# PROBLEM TO SOLVE
Find the line holding "[DMCA.com Protection Status] (19, 2572)" in the entries below. Give it again exactly, along with every line after it up to and including the line holding "Bước 3: Vận chuyển (233, 291)".

Records excerpted from a collection
------------

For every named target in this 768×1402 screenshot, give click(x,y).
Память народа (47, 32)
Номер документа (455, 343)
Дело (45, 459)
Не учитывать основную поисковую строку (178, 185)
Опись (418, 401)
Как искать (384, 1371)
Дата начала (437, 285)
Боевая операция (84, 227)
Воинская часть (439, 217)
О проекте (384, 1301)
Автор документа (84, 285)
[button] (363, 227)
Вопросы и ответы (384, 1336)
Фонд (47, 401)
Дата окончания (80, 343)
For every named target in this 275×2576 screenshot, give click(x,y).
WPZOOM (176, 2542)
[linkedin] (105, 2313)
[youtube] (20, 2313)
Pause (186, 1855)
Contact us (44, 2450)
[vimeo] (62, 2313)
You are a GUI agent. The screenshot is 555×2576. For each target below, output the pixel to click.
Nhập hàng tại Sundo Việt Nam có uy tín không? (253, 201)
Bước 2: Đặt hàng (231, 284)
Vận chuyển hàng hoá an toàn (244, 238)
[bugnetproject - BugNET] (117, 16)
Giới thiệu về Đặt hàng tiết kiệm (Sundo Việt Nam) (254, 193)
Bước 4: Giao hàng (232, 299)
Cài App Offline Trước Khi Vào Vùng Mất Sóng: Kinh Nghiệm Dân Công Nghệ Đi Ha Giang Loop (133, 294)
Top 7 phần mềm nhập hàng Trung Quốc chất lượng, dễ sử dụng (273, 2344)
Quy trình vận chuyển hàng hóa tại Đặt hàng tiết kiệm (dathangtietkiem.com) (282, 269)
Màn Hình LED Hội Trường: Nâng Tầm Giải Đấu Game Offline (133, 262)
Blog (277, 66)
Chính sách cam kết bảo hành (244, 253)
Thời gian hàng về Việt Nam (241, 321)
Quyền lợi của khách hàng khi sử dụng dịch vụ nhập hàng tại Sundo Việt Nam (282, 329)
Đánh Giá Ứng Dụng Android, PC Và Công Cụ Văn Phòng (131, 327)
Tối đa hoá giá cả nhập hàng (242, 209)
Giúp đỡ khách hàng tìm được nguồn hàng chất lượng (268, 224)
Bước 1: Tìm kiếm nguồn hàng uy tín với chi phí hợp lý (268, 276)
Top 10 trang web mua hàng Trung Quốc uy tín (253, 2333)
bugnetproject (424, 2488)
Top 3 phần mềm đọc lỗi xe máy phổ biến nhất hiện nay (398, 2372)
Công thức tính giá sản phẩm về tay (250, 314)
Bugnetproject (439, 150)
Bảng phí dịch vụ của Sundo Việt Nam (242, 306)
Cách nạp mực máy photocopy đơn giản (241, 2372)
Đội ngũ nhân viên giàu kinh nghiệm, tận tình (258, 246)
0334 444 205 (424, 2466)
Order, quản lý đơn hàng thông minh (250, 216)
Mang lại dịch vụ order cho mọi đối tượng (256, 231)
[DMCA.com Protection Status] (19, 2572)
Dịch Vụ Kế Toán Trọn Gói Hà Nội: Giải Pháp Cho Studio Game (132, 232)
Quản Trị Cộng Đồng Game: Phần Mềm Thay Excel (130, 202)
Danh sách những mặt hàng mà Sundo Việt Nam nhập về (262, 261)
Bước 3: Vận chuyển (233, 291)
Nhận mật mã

------------

# ANSWER TO THE PROBLEM
[DMCA.com Protection Status] (19, 2572)
Dịch Vụ Kế Toán Trọn Gói Hà Nội: Giải Pháp Cho Studio Game (132, 232)
Quản Trị Cộng Đồng Game: Phần Mềm Thay Excel (130, 202)
Danh sách những mặt hàng mà Sundo Việt Nam nhập về (262, 261)
Bước 3: Vận chuyển (233, 291)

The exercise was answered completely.